If the lame lion fails, it is because (s)he actually tries and fails, not because (s)he is not allowed to try. As for pack hunting, it is commonly reported that lions feed their sick and injured pride members, which, from the perspective of the hardnosed Darwinian employer makes little sense, until it is pointed out that investing in the temporarily down-on-their-luck less fit can often be—at least among the sensible lions, in the long run, less costly than searching for one that is better or  trying to breed replacements (which male lions reportedly exhaustingly—frequently unsuccessfully—undertake every 25 minutes over a four-day period of mating to produce one cub, which if conceived and born, is at huge risk of being killed by dominant interloping new adult males invading the pride).

Most importantly, the analogy with “survival of the fittest” breaks down upon consideration of the fact that the weeding out of a lame lion increases the odds of the fit survivors’ more efficiently getting and keeping the proverbial “lion’s share” of the kill for themselves, whereas the elimination of the “unfit” unemployed can easily, through a spiraling Keynesian-multiplier contraction in spending and consumption caused by lost income, redound to bite the employer and the economy in the butt, culminating in larger shares of misery for all.

The existence of this kind of feedback loop between lost income for the unemployed and reduced consumption for all, which is without a counterpart in the lion pride, counsels extreme caution in making Darwinian extrapolations from lion kills and Darwinian culls.

  • “In a tight job market, employers can afford to be very picky and would do themselves, their shareholders and clientele a huge disservice by not hiring the most obviously qualified candidates, namely, those who are proving themselves on jobs they have now.”

Analysis: Social Darwinists have often rightly been criticized for committing what in ethics and logic is called the “is-ought” fallacy, namely, trying to derive moral judgments from factual ones. For example, from “nature ismerciless” or “natural selection can be brutal”, Hitler speciously concluded “nature—and we—ought to be merciless and brutal”.  That’s as logical as arguing that because people do get cancer they should get cancer.

Apart from this common social Darwinist conceptual and moral fallacious confusion of “can” and “should”, viz., “We can be unfairly picky, so we should be unfairly picky”, this “tight market” argument is subtly self-contradictory:  That’s because it cannot be argued that the job market is tight AND also that those who are unemployed in a tight market are ipso facto disqualified.

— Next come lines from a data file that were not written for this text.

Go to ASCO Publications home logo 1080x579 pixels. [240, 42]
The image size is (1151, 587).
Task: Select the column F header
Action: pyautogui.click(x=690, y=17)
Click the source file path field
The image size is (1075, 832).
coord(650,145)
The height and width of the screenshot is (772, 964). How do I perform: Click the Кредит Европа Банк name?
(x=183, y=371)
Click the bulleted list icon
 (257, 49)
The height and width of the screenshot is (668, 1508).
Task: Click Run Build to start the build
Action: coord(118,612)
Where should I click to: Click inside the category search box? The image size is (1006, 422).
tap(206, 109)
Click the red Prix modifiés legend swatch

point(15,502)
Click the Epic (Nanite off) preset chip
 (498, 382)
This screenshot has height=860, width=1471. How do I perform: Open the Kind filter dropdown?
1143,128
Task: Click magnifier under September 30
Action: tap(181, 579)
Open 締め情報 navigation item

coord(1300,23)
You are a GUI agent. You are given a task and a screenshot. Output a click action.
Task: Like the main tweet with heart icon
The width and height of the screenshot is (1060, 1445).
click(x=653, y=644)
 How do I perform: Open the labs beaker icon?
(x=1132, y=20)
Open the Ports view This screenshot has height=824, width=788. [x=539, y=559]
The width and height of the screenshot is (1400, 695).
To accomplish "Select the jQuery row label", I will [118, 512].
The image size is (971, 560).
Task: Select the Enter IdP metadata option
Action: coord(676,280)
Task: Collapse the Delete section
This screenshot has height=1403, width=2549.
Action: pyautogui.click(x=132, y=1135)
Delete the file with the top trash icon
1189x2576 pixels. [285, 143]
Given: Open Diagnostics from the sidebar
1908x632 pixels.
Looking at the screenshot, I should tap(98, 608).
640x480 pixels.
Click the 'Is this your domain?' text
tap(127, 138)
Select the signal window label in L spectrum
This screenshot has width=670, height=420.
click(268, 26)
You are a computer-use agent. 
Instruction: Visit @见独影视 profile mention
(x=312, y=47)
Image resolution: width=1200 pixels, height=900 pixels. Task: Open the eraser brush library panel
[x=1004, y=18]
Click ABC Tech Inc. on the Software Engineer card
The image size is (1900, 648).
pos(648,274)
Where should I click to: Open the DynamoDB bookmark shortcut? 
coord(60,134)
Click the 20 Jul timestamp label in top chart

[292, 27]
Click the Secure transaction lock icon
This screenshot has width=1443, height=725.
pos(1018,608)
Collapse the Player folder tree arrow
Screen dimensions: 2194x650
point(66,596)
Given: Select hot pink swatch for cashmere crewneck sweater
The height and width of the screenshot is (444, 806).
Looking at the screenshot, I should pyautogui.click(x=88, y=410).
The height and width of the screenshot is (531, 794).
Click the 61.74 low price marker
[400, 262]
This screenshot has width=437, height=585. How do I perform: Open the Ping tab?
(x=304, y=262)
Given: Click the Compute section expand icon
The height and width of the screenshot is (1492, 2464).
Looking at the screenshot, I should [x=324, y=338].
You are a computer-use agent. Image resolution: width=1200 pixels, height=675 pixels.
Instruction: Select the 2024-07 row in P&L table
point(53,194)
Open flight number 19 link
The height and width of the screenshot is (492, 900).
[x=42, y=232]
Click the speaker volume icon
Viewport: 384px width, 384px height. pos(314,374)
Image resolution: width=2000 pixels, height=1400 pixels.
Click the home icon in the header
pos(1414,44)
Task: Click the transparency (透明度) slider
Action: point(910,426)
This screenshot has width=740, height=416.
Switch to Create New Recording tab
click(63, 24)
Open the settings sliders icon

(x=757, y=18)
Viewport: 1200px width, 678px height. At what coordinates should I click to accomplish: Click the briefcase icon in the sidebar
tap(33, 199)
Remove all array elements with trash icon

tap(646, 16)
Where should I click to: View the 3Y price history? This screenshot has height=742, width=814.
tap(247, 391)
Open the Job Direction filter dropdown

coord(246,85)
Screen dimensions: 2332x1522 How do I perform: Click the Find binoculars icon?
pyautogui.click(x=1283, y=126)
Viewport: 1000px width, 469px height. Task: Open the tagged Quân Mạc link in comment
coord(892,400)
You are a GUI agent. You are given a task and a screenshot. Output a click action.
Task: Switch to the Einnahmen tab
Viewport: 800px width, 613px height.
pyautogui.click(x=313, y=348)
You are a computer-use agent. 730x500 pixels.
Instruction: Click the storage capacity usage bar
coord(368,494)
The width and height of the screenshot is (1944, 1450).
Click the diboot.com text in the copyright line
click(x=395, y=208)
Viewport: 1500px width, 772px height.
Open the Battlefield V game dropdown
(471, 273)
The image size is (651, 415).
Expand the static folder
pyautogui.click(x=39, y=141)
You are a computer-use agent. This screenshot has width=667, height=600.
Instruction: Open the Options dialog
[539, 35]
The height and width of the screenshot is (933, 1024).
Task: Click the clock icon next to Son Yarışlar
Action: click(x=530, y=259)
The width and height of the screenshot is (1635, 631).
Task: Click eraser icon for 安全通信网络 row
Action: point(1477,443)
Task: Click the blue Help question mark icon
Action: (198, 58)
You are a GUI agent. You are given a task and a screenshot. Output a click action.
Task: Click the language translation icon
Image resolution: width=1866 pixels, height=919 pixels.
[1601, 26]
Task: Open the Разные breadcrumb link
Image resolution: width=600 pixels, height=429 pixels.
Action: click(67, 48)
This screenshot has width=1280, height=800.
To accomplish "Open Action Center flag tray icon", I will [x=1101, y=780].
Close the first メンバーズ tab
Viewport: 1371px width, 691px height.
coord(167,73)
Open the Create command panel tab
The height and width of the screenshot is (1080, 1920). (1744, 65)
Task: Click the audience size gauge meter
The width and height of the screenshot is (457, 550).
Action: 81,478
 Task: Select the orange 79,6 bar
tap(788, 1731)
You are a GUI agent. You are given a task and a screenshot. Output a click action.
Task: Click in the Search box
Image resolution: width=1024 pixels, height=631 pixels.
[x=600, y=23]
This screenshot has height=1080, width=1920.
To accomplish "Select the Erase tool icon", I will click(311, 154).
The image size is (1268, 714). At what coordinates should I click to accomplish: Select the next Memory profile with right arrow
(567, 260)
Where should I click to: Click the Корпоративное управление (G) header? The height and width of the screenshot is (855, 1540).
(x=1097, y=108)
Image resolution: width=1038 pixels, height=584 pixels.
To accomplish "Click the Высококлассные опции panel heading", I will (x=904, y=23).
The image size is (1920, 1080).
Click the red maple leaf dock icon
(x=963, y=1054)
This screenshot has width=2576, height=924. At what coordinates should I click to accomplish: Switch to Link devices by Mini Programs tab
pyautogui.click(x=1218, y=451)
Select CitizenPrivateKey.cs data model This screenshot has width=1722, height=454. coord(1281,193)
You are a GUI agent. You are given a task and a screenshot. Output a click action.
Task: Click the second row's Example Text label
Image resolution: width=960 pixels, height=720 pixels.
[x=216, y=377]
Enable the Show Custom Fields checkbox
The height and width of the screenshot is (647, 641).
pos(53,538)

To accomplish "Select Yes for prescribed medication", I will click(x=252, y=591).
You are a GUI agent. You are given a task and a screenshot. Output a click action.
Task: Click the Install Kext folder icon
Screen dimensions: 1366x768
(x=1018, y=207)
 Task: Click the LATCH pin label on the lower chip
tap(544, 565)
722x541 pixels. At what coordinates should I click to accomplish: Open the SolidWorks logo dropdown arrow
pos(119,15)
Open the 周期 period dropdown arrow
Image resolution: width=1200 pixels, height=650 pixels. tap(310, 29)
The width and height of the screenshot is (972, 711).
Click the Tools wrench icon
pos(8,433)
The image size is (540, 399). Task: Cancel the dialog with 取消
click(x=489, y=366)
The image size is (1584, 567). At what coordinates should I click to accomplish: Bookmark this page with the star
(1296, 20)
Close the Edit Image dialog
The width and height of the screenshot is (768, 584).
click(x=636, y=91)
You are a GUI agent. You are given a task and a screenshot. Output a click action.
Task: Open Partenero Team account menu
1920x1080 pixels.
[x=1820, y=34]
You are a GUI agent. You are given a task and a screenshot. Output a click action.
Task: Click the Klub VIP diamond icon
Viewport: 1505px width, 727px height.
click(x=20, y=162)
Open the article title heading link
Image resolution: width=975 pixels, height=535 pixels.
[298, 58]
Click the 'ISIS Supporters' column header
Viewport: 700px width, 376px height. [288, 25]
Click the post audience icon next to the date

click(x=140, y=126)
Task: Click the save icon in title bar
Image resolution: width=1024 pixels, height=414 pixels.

The “unemployed=unemployable” equation makes sense—if it ever does—only or at least mostly in an economy with nearly full employment, because only in that circumstance does protracted unemployment rightly and unmistakably serve as a reliable red flag regarding employability, suitability and professional fitness.

If this specious “tight market” justification were to be evaluated by lions, their response might go something like this: “If there aren’t enough prey to support a large pride, we will, of course, take on fewer new members; but, the ones we will consider choosing will include those that are the hungriest and most determined, not only those whose bellies are already fat and full.”

Are You as Smart as a Lion?

Clearly, if lions are smart enough not to throw talent to the lions just because it’s paired with an urgent hunger to get the job and get it done, HR managers and their companies should be smart enough to grasp the point of the fable of Daniel and the Lion, in which Daniel is ultimately saved by the lion from whose paw he previously removed a thorn:  Ease the pain, enjoy the gain.

Go ahead, at least fairly consider the unemployed, and make the logical-lion prides proud of you, your business logic and your lion-hearted courage to do the smart and right thing.